That’s how it was in Chicago during those years: regardless of what our other teams were doing, we knew that beating Detroit was all that really mattered. I vividly remember the ’89 Cubs; they were a fun team, and they gave the city a lot to be happy about. But they lost in the NLCS, and they flamed out in 1990, and by the time the Cubs went back to the playoffs in ’98 it was a totally different club. When people reminisce about the ’89 Cubs, they don’t talk much about losing to the Giants or the fact that they were a one-year wonder. They just remember the fun they had with that team. The Bulls of the late 80’s were different. It wasn’t fun. It was painful. It took hold of our collective psyches…we HAVE to beat Detroit this year, we just HAVE to. I can’t take another year of this. The Pistons weren’t just a team; they were a metaphor for all of the pain the city had endured in the past. The rivalry transcended sports. When we played against them, we weren’t just playing a game of basketball; we were battling against all of life’s hardships. That’s the way it felt. Every time the Pistons knocked Jordan or Pippen to the floor, every time they glared menacingly after a hard foul, every time they walked off the court victorious as we nursed our injuries and shook our heads, it felt like the whole city had taken a beating, like we tried our best and our best wasn’t good enough. It wasn’t just one basketball team beating another; it was a vicious and calculated attack on our way of life.

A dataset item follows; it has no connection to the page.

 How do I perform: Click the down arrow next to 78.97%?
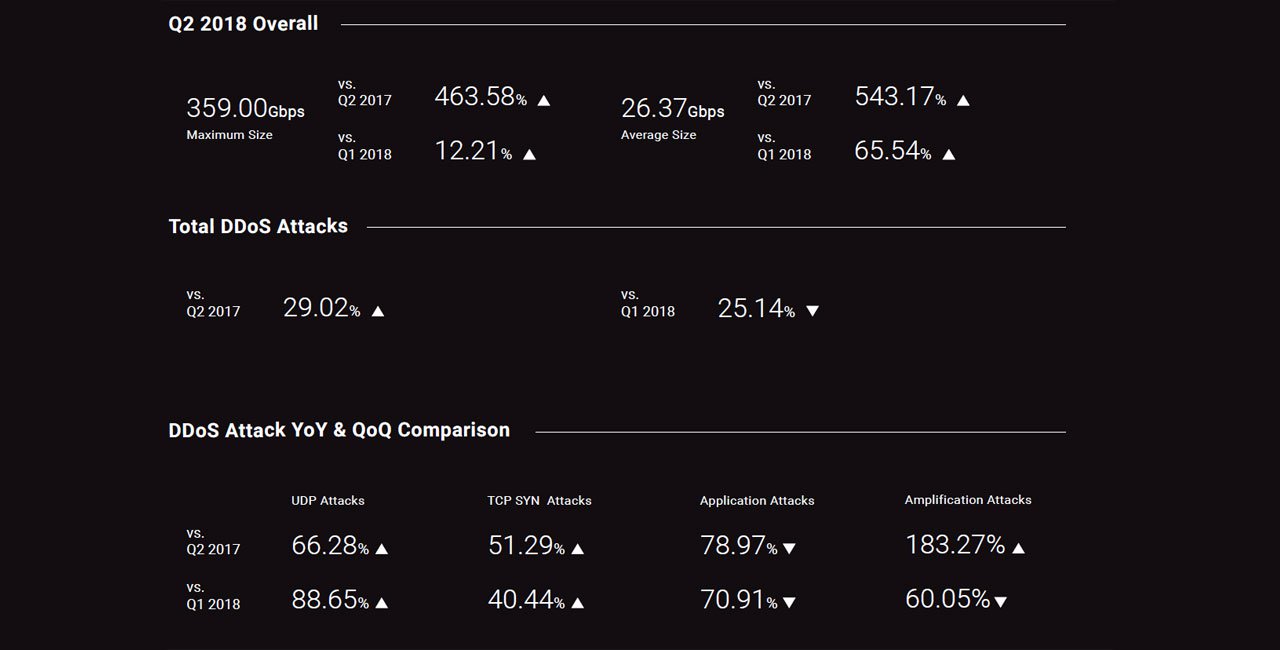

After all, we are Chicago, a blue-collar city, a city that believes that hard work pays off and that success has to be earned the right way. The Pistons were the “Bad Boys,” a team that blurred the line between tough play and dirty play to the point where the two were nearly impossible to distinguish. They pushed the limits as far as they could, pulling back at just the right moment and getting us to lose our cool at the game’s most crucial juncture, like an older brother who knows exactly when Mom and Dad will be looking and mocks his younger brother up to that point, letting the younger brother hit back in his parents’ sight and then going to watch TV while his brother accepts their parents’ punishment. When we lost to Detroit, it wasn’t because they were more talented than we were. We could have accepted that. No, we lost to Detroit because they were tougher than we were, and smarter than we were, and more experienced than we were, but the most frustrating thing of all was that they bent the rules and got away with it.
Then came the 1990-91 season. It was Jordan’s seventh year with the team, Paxson’s sixth, and the fourth for Pippen and Grant. Doug Collins had been fired as coach after the 1989 playoffs and replaced with assistant coach Phil Jackson, but even under Jackson the result was the same: a loss in the Conference Finals to Detroit. Both the team and the fans knew what was at stake coming into the season: the Bulls were at a breaking point. It was clear that this team’s identity would be defined by their success or failure against Detroit, and another loss to the Pistons at the end of 1991 would be their fourth in a row. How long could we do this? How long could we get to the same point, challenged by the same team, and fail? We are optimists in this city—you have to be, if you plan on having any sort of longevity as a fan—but we carry a heavy heart. I was only in third grade at the time, at an age when anything is possible because you’ve got all the time in the world, but I remember feeling like if we couldn’t do it this year, we couldn’t do it at all.
The Bulls had the same sense of urgency, and dominated the season in a way they had never done before. With a conference-high 61 wins, we finally had home-court advantage throughout the playoffs. We swept the Knicks in round one, and beat the 76ers in five games in round two, and for the third straight year our reward for getting to the conference finals was a date with Detroit.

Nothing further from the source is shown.